Issue
I've been scouring the web to an answer to this question but I can't seem to find an actual answer or maybe i'm just missing it.
I'm trying to fire off a post request to start another microservice and I don't care what response comes back as that goes to a different part of my architecture
Once the request is sent I want to essentially continue the code a return this random json to where the function is called. For some reason whenever I use asyncio.run() it starts the send_requests() function but waits for it to respond before continuing.
Which is how async works i this case I think. But i'm unsure how to continue and exit the function before waiting for a response
Here's the pseudo code
Class DummyClass:
def do_something():
"doing something...."
asyncio.run(send_requests)
return "random string"
async def send_request():
try:
requests.post("send to url")
except:
raise Issue
I can use a decorator
def fire_and_forget(f):
@wraps(f)
def wrapped(*args, **kwargs):
loop = asyncio.new_event_loop()
asyncio.set_event_loop(loop)
if callable(f):
return loop.run_in_executor(None, f, *args, **kwargs)
else:
raise TypeError("Task must be a callable")
return wrapped
which works fine but just wondering if we can do it without the decorator! I think I might be slightly misunderstanding asyncio
Thanks for any help.
I've been looking at "Fire and forget" python async/await but can't seem to work
Solution
Your code is essentially threading.Thread(target=requests.post, args=("send to url",)).start()

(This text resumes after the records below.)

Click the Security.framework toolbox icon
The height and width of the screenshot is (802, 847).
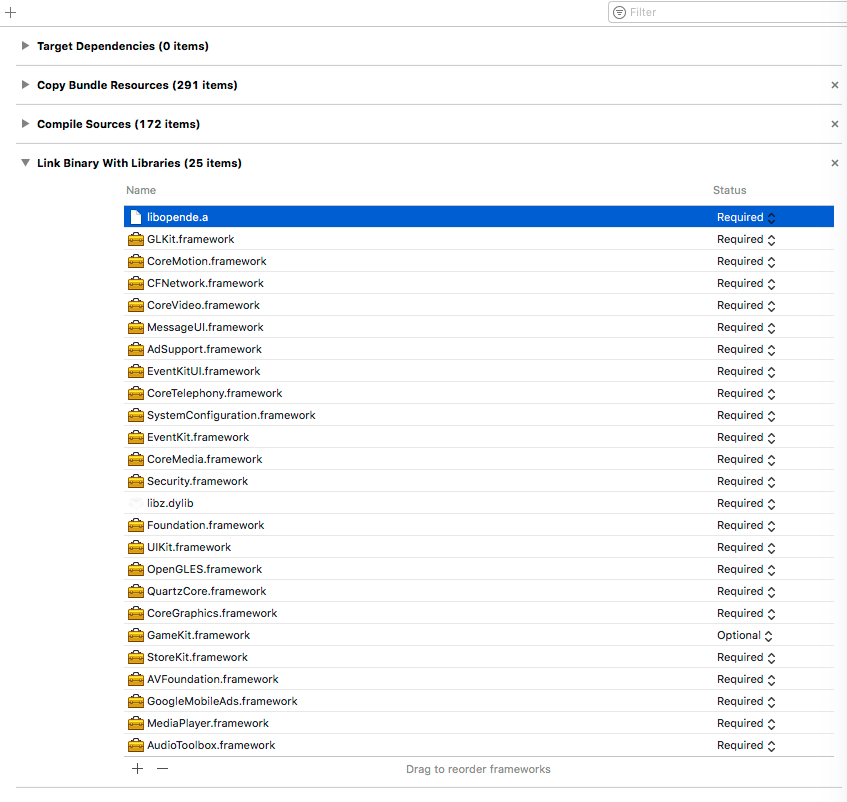tap(135, 481)
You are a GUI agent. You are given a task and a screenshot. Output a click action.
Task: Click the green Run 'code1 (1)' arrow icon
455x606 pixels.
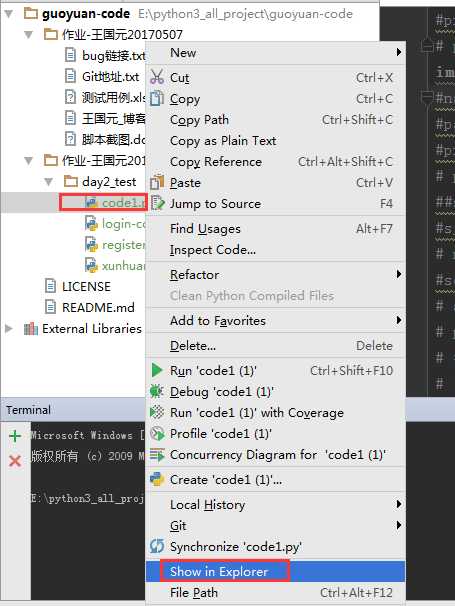pyautogui.click(x=157, y=370)
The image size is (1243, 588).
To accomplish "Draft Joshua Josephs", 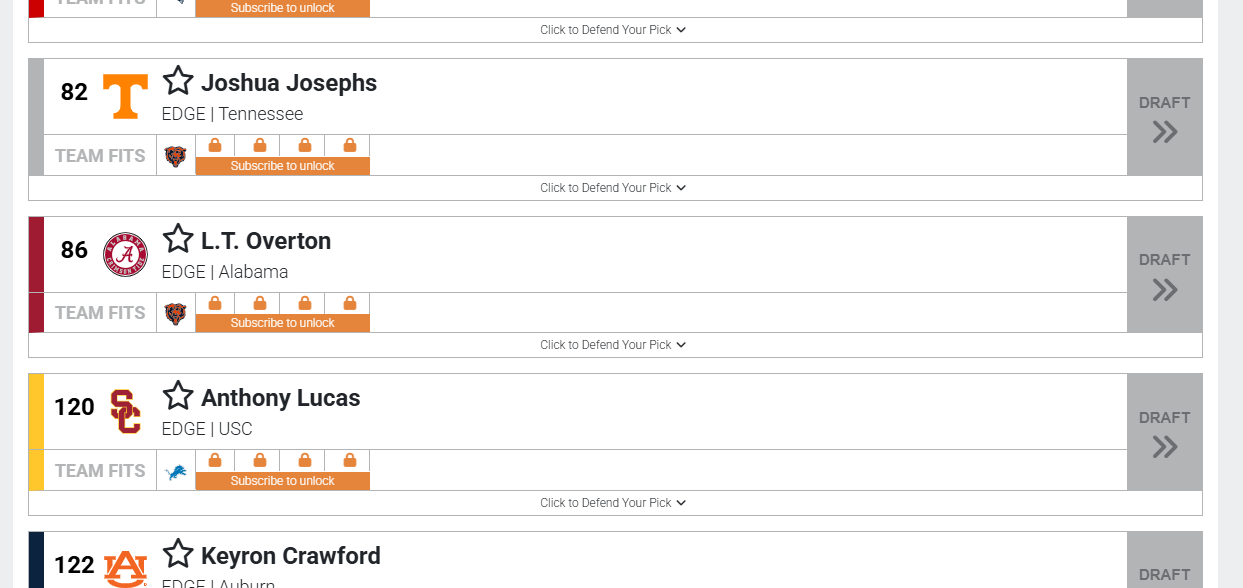I will click(1164, 118).
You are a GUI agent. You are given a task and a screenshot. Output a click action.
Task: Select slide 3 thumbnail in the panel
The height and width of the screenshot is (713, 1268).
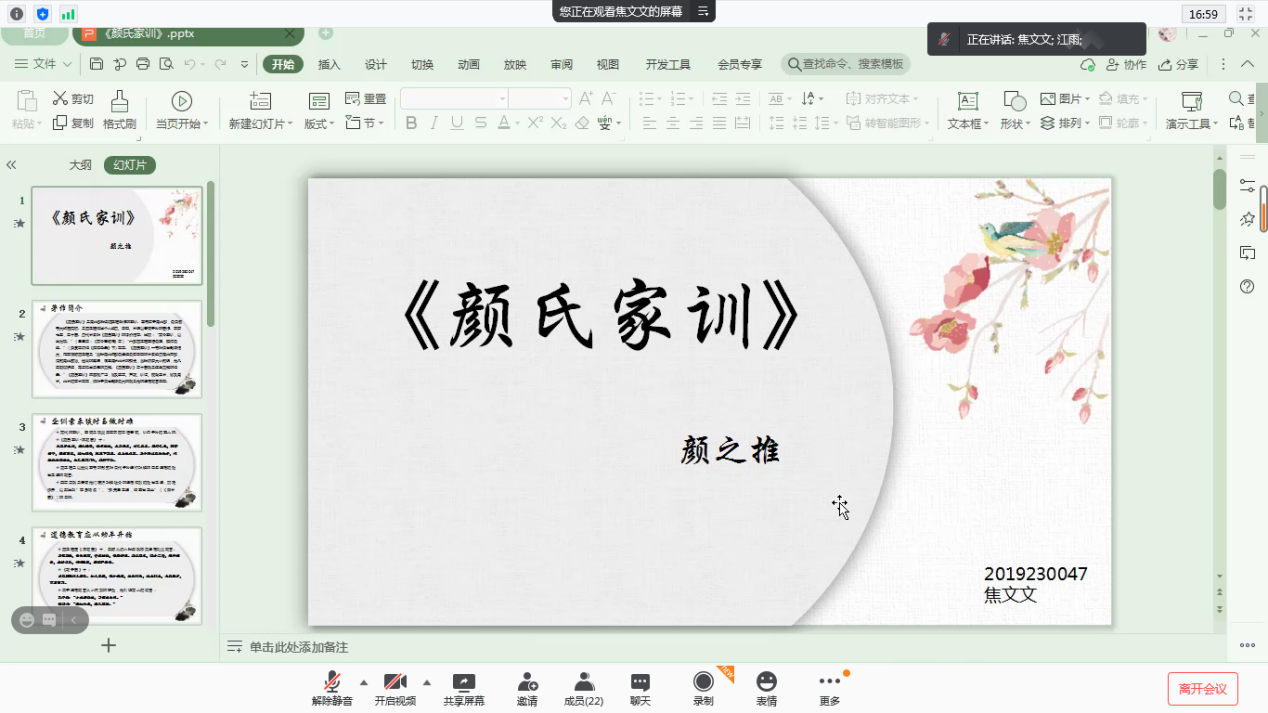click(x=117, y=462)
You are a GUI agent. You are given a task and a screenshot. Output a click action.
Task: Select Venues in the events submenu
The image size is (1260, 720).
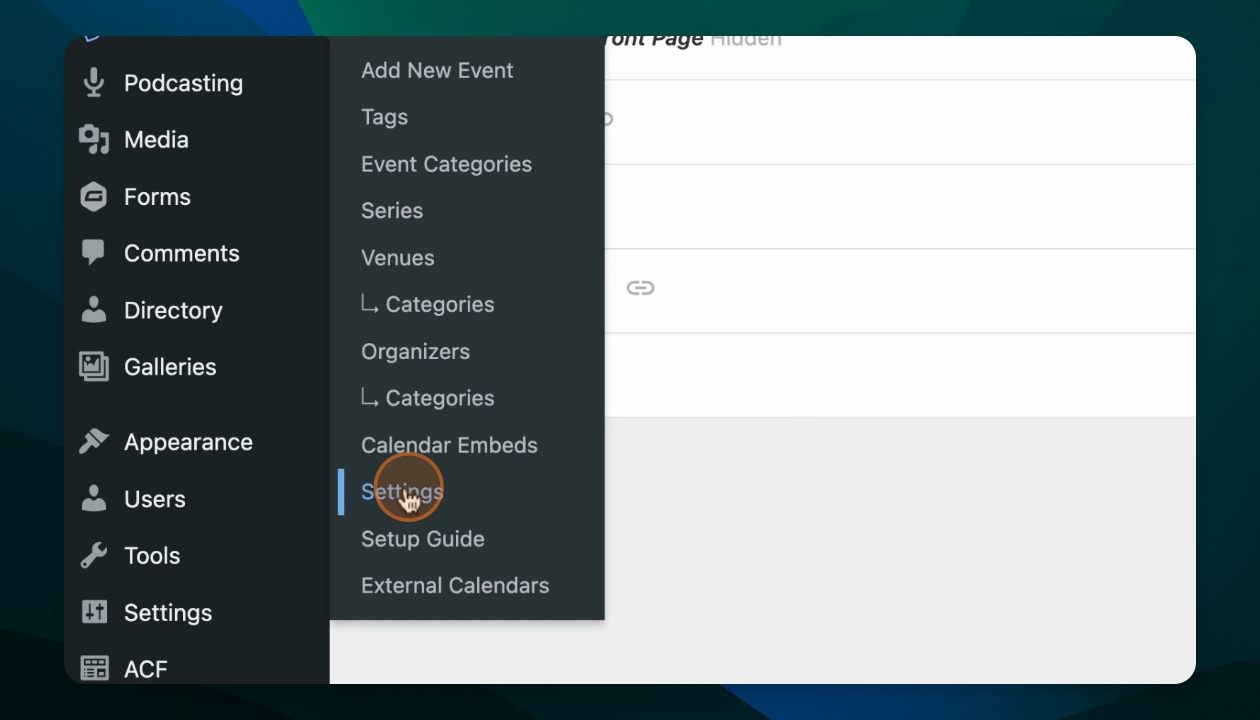click(398, 258)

with lots of extra steps. And I think that's what you need here.
If you want to make it truly async (say you want to send hundreds of these without creating countless threads), you need to create async tasks and use await
on a POST using an async library (e.g. httpx instead of requests). Those tasks then need to run in an event loop, which itself should be launched in a separate thread if you don't want the loop to block your main thread.
You seem to have some misconceptions about async: There's no async without event loop, and an event loop does not spawn in a separate thread. It does not jump around between arbitrary code, but only between Awaitables at predefined locations (await
). If you can't await
where you want your code to jump out, it's not async-compatible.